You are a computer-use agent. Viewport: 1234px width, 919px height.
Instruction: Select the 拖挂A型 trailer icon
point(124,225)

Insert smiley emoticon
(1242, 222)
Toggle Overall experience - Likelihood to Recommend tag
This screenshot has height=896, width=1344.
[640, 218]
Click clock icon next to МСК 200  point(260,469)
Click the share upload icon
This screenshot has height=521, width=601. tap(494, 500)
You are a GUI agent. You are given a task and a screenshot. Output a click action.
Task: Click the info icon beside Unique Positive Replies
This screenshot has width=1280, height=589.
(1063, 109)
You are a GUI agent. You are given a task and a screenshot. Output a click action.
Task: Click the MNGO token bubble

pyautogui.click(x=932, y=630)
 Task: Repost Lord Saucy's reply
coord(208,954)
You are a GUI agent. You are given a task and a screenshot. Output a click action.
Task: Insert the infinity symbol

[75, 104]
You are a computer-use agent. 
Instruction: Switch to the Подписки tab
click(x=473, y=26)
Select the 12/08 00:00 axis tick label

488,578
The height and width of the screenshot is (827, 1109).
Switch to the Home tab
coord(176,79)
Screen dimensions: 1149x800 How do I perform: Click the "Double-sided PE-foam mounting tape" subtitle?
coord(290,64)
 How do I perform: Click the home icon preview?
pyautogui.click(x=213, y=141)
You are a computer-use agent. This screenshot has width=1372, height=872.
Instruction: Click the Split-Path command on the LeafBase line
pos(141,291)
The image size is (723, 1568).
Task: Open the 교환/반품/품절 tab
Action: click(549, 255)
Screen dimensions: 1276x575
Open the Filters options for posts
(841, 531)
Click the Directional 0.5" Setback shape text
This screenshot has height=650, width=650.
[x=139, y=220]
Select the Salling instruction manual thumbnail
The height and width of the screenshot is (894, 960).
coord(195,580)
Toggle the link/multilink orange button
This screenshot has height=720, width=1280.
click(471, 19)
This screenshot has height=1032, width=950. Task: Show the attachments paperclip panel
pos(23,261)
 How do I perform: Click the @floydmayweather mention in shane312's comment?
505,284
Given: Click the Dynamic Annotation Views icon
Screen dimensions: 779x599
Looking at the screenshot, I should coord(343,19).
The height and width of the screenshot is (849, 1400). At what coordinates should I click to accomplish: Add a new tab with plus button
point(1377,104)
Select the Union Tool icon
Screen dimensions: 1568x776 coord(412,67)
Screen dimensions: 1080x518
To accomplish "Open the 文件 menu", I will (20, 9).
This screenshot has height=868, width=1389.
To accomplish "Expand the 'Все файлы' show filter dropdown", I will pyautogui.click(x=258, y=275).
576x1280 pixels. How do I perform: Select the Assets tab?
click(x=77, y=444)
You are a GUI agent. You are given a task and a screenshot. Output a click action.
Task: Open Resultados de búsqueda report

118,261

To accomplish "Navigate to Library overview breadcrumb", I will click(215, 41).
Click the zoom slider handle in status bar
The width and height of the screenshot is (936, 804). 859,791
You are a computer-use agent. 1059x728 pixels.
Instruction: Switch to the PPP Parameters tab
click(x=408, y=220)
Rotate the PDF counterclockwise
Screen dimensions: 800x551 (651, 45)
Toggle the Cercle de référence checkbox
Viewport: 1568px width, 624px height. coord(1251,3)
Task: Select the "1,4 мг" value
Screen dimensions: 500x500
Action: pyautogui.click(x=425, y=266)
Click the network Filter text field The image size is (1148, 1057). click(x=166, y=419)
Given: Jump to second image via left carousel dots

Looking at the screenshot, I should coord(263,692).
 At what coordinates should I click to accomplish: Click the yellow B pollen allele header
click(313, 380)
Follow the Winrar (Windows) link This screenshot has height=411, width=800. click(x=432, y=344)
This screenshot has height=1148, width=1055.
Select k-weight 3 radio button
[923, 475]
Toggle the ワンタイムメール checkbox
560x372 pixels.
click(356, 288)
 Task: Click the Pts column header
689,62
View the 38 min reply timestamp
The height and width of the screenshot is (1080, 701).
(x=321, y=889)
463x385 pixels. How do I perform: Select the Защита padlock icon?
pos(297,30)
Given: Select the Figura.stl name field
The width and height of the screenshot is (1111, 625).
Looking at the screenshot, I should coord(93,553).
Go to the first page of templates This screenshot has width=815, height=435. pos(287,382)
================================
Task —
Every record, start to finish: reproduce it word for word.

Expected answer —
You are a computer-use agent. Viewport: 1234px width, 919px height.
Instruction: Select the 拖挂A型 trailer icon
point(124,225)

Insert smiley emoticon
(1242, 222)
Toggle Overall experience - Likelihood to Recommend tag
This screenshot has height=896, width=1344.
[640, 218]
Click clock icon next to МСК 200  point(260,469)
Click the share upload icon
This screenshot has height=521, width=601. tap(494, 500)
You are a GUI agent. You are given a task and a screenshot. Output a click action.
Task: Click the info icon beside Unique Positive Replies
This screenshot has width=1280, height=589.
(1063, 109)
You are a GUI agent. You are given a task and a screenshot. Output a click action.
Task: Click the MNGO token bubble

pyautogui.click(x=932, y=630)
 Task: Repost Lord Saucy's reply
coord(208,954)
You are a GUI agent. You are given a task and a screenshot. Output a click action.
Task: Insert the infinity symbol

[75, 104]
You are a computer-use agent. 
Instruction: Switch to the Подписки tab
click(x=473, y=26)
Select the 12/08 00:00 axis tick label

488,578
The height and width of the screenshot is (827, 1109).
Switch to the Home tab
coord(176,79)
Screen dimensions: 1149x800 How do I perform: Click the "Double-sided PE-foam mounting tape" subtitle?
coord(290,64)
 How do I perform: Click the home icon preview?
pyautogui.click(x=213, y=141)
You are a computer-use agent. This screenshot has width=1372, height=872.
Instruction: Click the Split-Path command on the LeafBase line
pos(141,291)
The image size is (723, 1568).
Task: Open the 교환/반품/품절 tab
Action: click(549, 255)
Screen dimensions: 1276x575
Open the Filters options for posts
(841, 531)
Click the Directional 0.5" Setback shape text
This screenshot has height=650, width=650.
[x=139, y=220]
Select the Salling instruction manual thumbnail
The height and width of the screenshot is (894, 960).
coord(195,580)
Toggle the link/multilink orange button
This screenshot has height=720, width=1280.
click(471, 19)
This screenshot has height=1032, width=950. Task: Show the attachments paperclip panel
pos(23,261)
 How do I perform: Click the @floydmayweather mention in shane312's comment?
505,284
Given: Click the Dynamic Annotation Views icon
Screen dimensions: 779x599
Looking at the screenshot, I should coord(343,19).
The height and width of the screenshot is (849, 1400). At what coordinates should I click to accomplish: Add a new tab with plus button
point(1377,104)
Select the Union Tool icon
Screen dimensions: 1568x776 coord(412,67)
Screen dimensions: 1080x518
To accomplish "Open the 文件 menu", I will (20, 9).
This screenshot has height=868, width=1389.
To accomplish "Expand the 'Все файлы' show filter dropdown", I will pyautogui.click(x=258, y=275).
576x1280 pixels. How do I perform: Select the Assets tab?
click(x=77, y=444)
You are a GUI agent. You are given a task and a screenshot. Output a click action.
Task: Open Resultados de búsqueda report

118,261

To accomplish "Navigate to Library overview breadcrumb", I will click(215, 41).
Click the zoom slider handle in status bar
The width and height of the screenshot is (936, 804). 859,791
You are a computer-use agent. 1059x728 pixels.
Instruction: Switch to the PPP Parameters tab
click(x=408, y=220)
Rotate the PDF counterclockwise
Screen dimensions: 800x551 (651, 45)
Toggle the Cercle de référence checkbox
Viewport: 1568px width, 624px height. coord(1251,3)
Task: Select the "1,4 мг" value
Screen dimensions: 500x500
Action: pyautogui.click(x=425, y=266)
Click the network Filter text field The image size is (1148, 1057). click(x=166, y=419)
Given: Jump to second image via left carousel dots

Looking at the screenshot, I should coord(263,692).
 At what coordinates should I click to accomplish: Click the yellow B pollen allele header
click(313, 380)
Follow the Winrar (Windows) link This screenshot has height=411, width=800. click(x=432, y=344)
This screenshot has height=1148, width=1055.
Select k-weight 3 radio button
[923, 475]
Toggle the ワンタイムメール checkbox
560x372 pixels.
click(356, 288)
 Task: Click the Pts column header
689,62
View the 38 min reply timestamp
The height and width of the screenshot is (1080, 701).
(x=321, y=889)
463x385 pixels. How do I perform: Select the Защита padlock icon?
pos(297,30)
Given: Select the Figura.stl name field
The width and height of the screenshot is (1111, 625).
Looking at the screenshot, I should coord(93,553).
Go to the first page of templates This screenshot has width=815, height=435. pos(287,382)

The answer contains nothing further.